In the normal concept, prisons are places where the state carries the function of punishing inmates, but in the United States, which has always claimed to be a "beacon of human rights", private prisons have become "businesses" for profit. Is it unexpected?

Shocked or not?

  The UN official website once published an article stating that UN human rights experts urged the United States to "cancel all for-profit detention facilities", emphasizing that detainees should not be targeted for profit.

In the past 40 years, private prisons in the United States have continued to expand amid criticism, forming lucrative industries and groups.

  In order to achieve the "occupancy rate", private prisons have tried every means to buy off judicial officials and impose severe or extended sentences on inmates for misdemeanor crimes, even teenage children.

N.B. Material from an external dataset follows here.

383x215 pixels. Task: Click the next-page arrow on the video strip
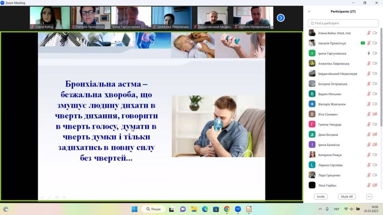point(281,18)
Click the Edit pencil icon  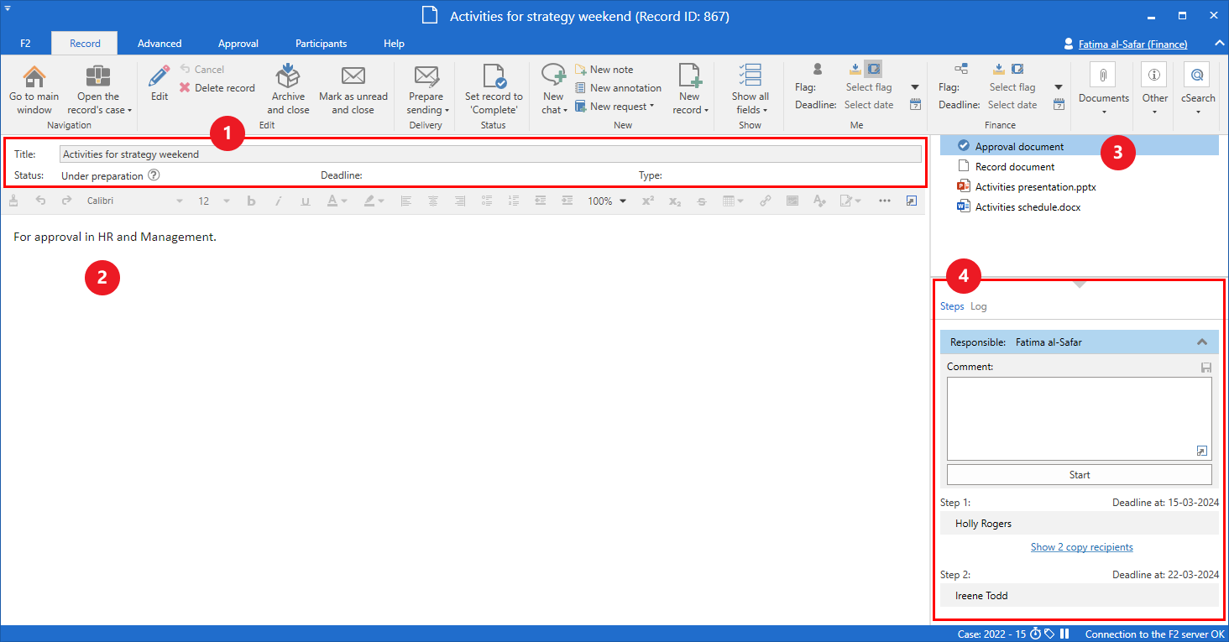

The American documentary "Kids for Money" once revealed that two judges in Luzerne County, Pennsylvania, charged millions of dollars in kickbacks from private prison companies. From 2003 to 2008, they successively charged thousands of teens with misdemeanors without lawyers' defense. Sentenced to a private prison, the youngest incarcerated is only 10 years old.

  Even more frightening is that prisoners in private prisons have almost become "modern slaves".

American journalist Sean Ball spent 4 months undercover in private prisons and wrote his book "American Prisons: American Capital and Game of Thrones", exposing forced labor, exploitation, abuse, corruption and many other chaos in private prisons .

In private prisons, prisoners are treated as labor machines, and their expenses such as food and clothing are reduced. Even when prisoners are critically ill and must be sent to the doctor, private prisons will ignore their needs and deliberately delay.

  Many American politicians are always "proud" to let the American-style "human rights beacon" shine in all directions, but why are they introspective and blushing in the face of scandals such as "prisons turned into business"?

Could it be that you are really used to "being stricter than others and lenient with yourself"?